A partir d'ici on peut voir les clous coquille qui jalonnent le chemin jusqu'à la rue de Charenton. Traversons le boulevard de la Bastille et prenons la rue Jules César. Prenons en face l'avenue Daumesnil.
Coulée Verte René Dumont / Viaduc des Arts
Plusieurs choix s'offrent au promeneur: soit de suivre au sol les nombreux clous coquille le long des arches du viaduc des Arts, soit d'emprunter la coulée verte René Dumont, petit jardin suspendu au milieu des immeubles, soit d'alterner au gré de la flânerie grâce aux escaliers et ascenseurs (quand ils fonctionnent) aménagés à divers endroits.
La promenade plantée créée en 1988, fut pour moi un ravissement: on passait alors d'un viaduc de chemin de fer noirci par la crasse et la suie, occupé au sol par de vagues garages poussiéreux à une élégante enfilade de brique et de pierre de taille mêlant ateliers d'artisans d'art et un exquis jardin en terrasse surplombant l'avenue Daumesnil.
Ainsi l'ancien trajet de la ligne de chemin de fer entre la Bastille et Marles en Brie en Seine et Marne, remplacé par le RER faisait place à la coulée verte qui s'étend jusqu'à la Petite Ceinture.
L'exquise promenade plantée donne aussi des vues plongeantes au dessus des rues, des immeubles et de leurs toits ...
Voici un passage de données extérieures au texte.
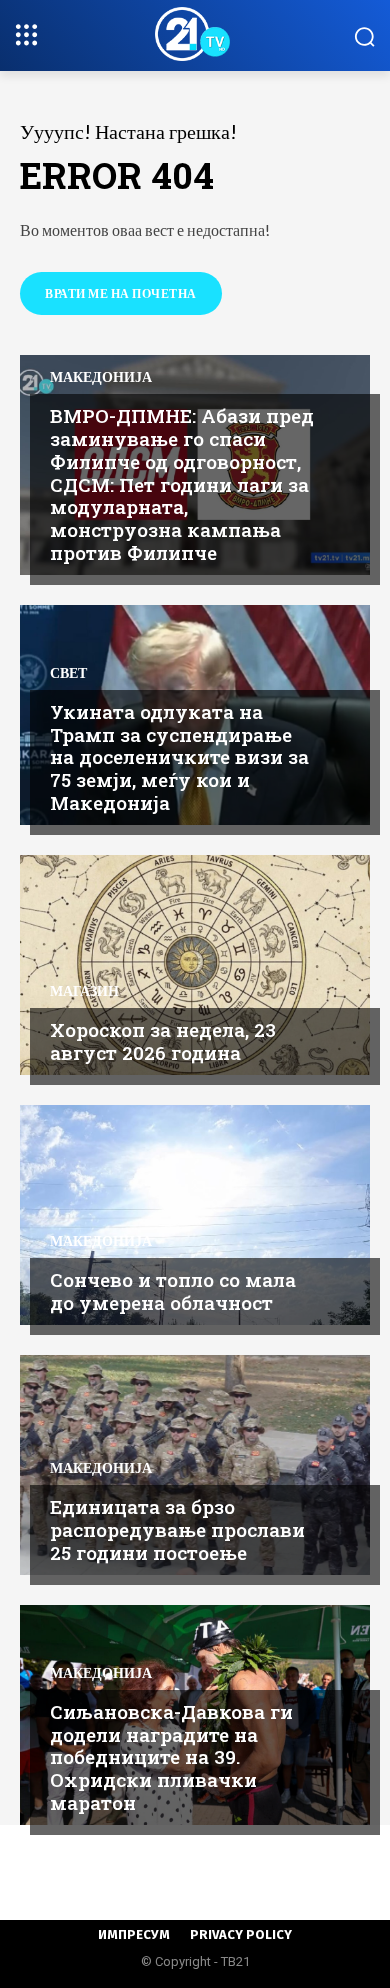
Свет (68, 673)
L'itinéraire officiel du chemin de Compostelle rejoint la rue de Charenton. Après la coulée verte au dessus du viaduc et la passerelle André Leo au dessus des jardins de Reuilly, il faut traverser l'avenue Daumesnil et prendre en face la rue aux Enfants Bignon. Ensuite on prend à gauche la rue de Charenton jusqu'à la porte de Charenton. Pour l'avoir suivi consciencieusement, je trouve personnellement que cette partie par la rue de Charenton est plutôt triste. Je suggérerais plutôt un autre chemin, légèrement plus long mais bien plus agréable puisque au milieu des arbres et donc plus proprice à la méditation
Itinéraire bis ...
Après la passerelle qui enjambe les grandes pelouses des jardins de Reuilly, continuer par l'Allée Vivaldi. La Coulée Verte reprend, passe sous des tunnels et arrive au square Charles Péguy qui débouche sur la Petite Ceinture. Prendre la Petite Ceinture vers le sud, en direction de la Porte Dorée et de la Porte de Charenton. La Petite Ceinture s'arrête Porte de Charenton, on ne peut pas se tromper. On prend les escaliers qui rejoignent la rue des Meuniers qui mène boulevard Poniatowski. De là, les pèlerins peuvent retrouver l'itinéraire du Chemin de Compostelle.